## [YOUR OBJECTIVE]
Extract each line of the items below that contains the string "Given".

──────── TASK INPUT

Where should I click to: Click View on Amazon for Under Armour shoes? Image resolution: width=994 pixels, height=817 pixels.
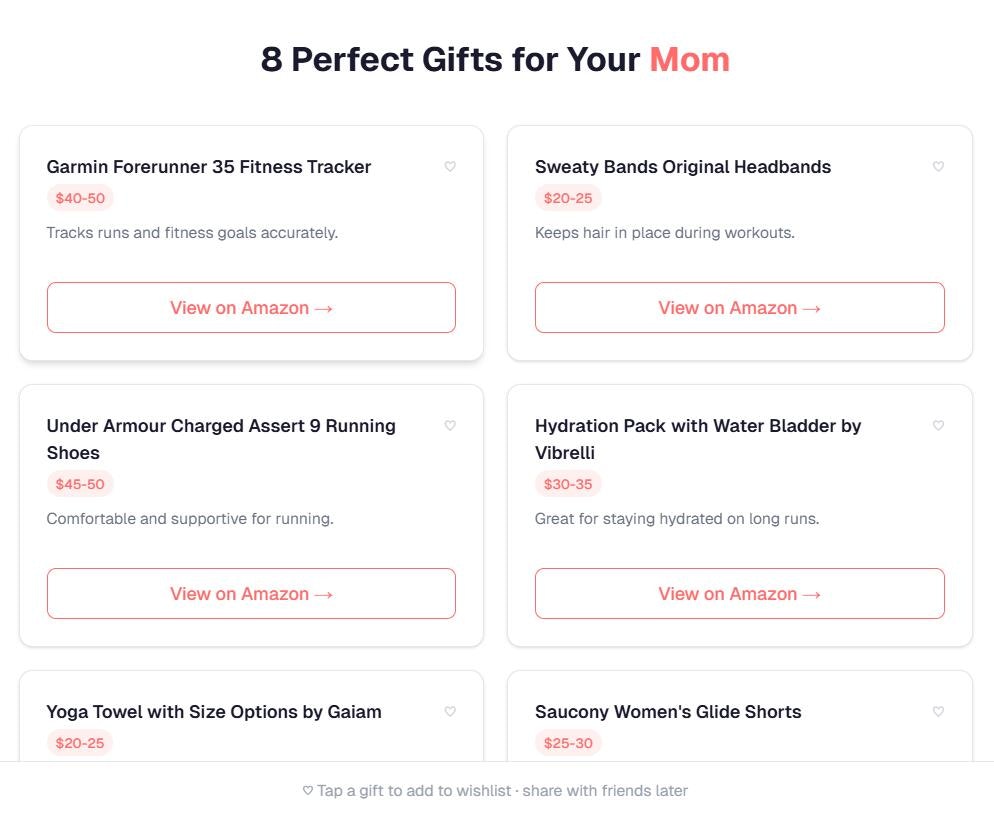pos(251,594)
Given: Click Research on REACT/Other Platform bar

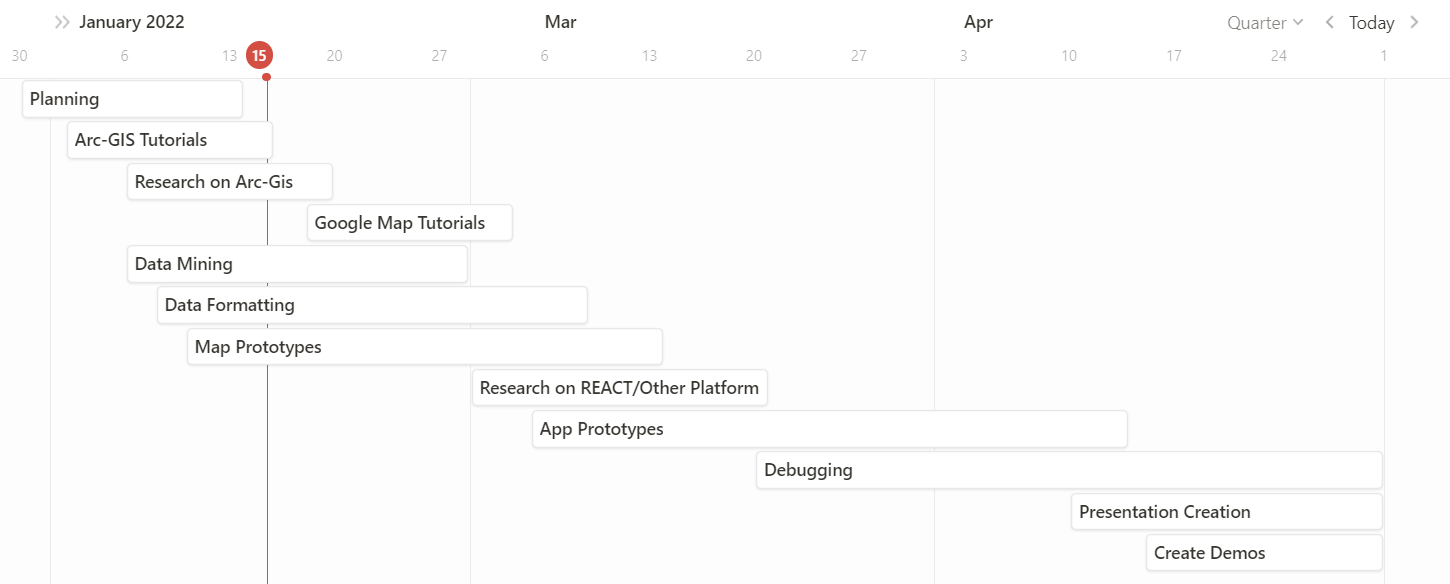Looking at the screenshot, I should [619, 388].
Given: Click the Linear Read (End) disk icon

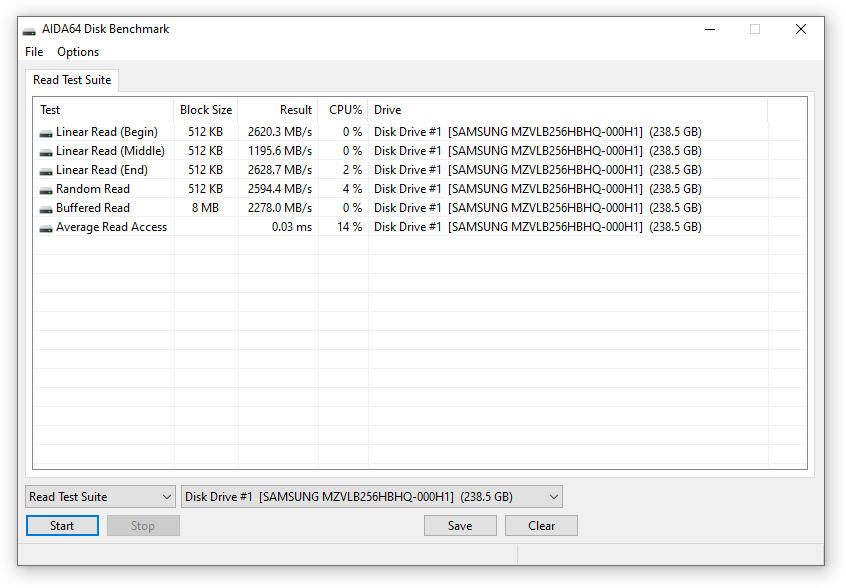Looking at the screenshot, I should [46, 171].
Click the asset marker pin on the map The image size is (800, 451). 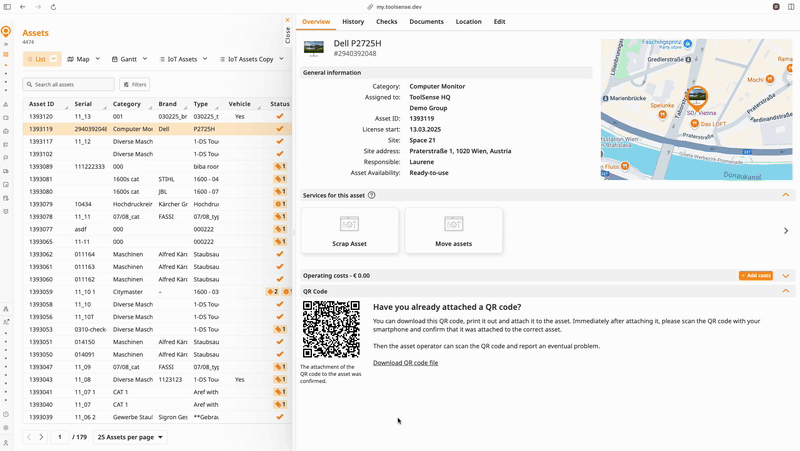(x=696, y=97)
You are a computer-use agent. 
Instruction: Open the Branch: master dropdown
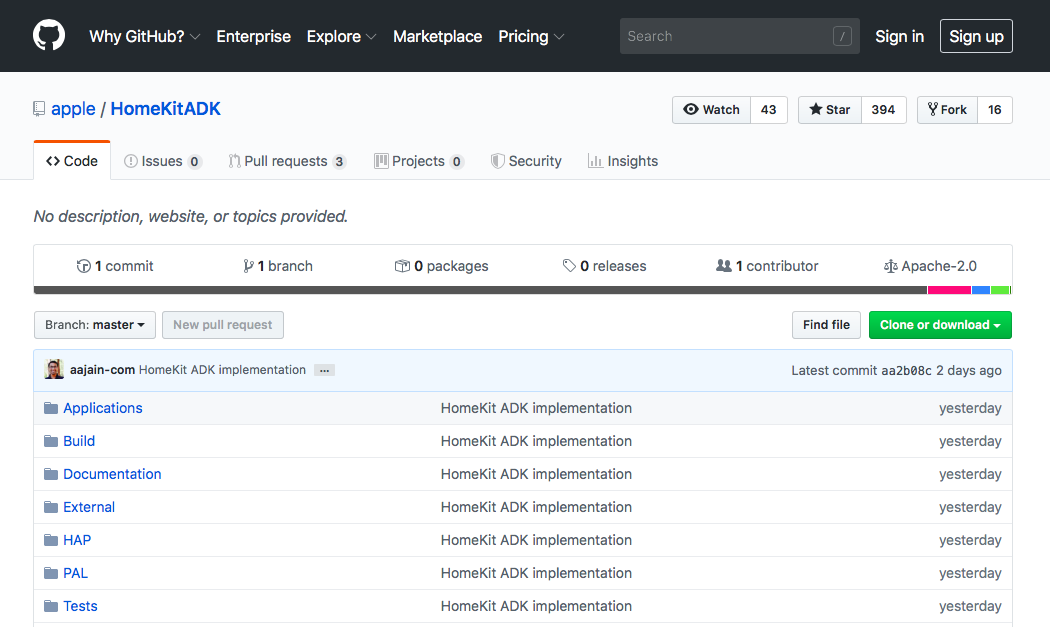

────────────────

## [FINAL ANSWER]
Given: Click Research on REACT/Other Platform bar
Given: Click the Linear Read (End) disk icon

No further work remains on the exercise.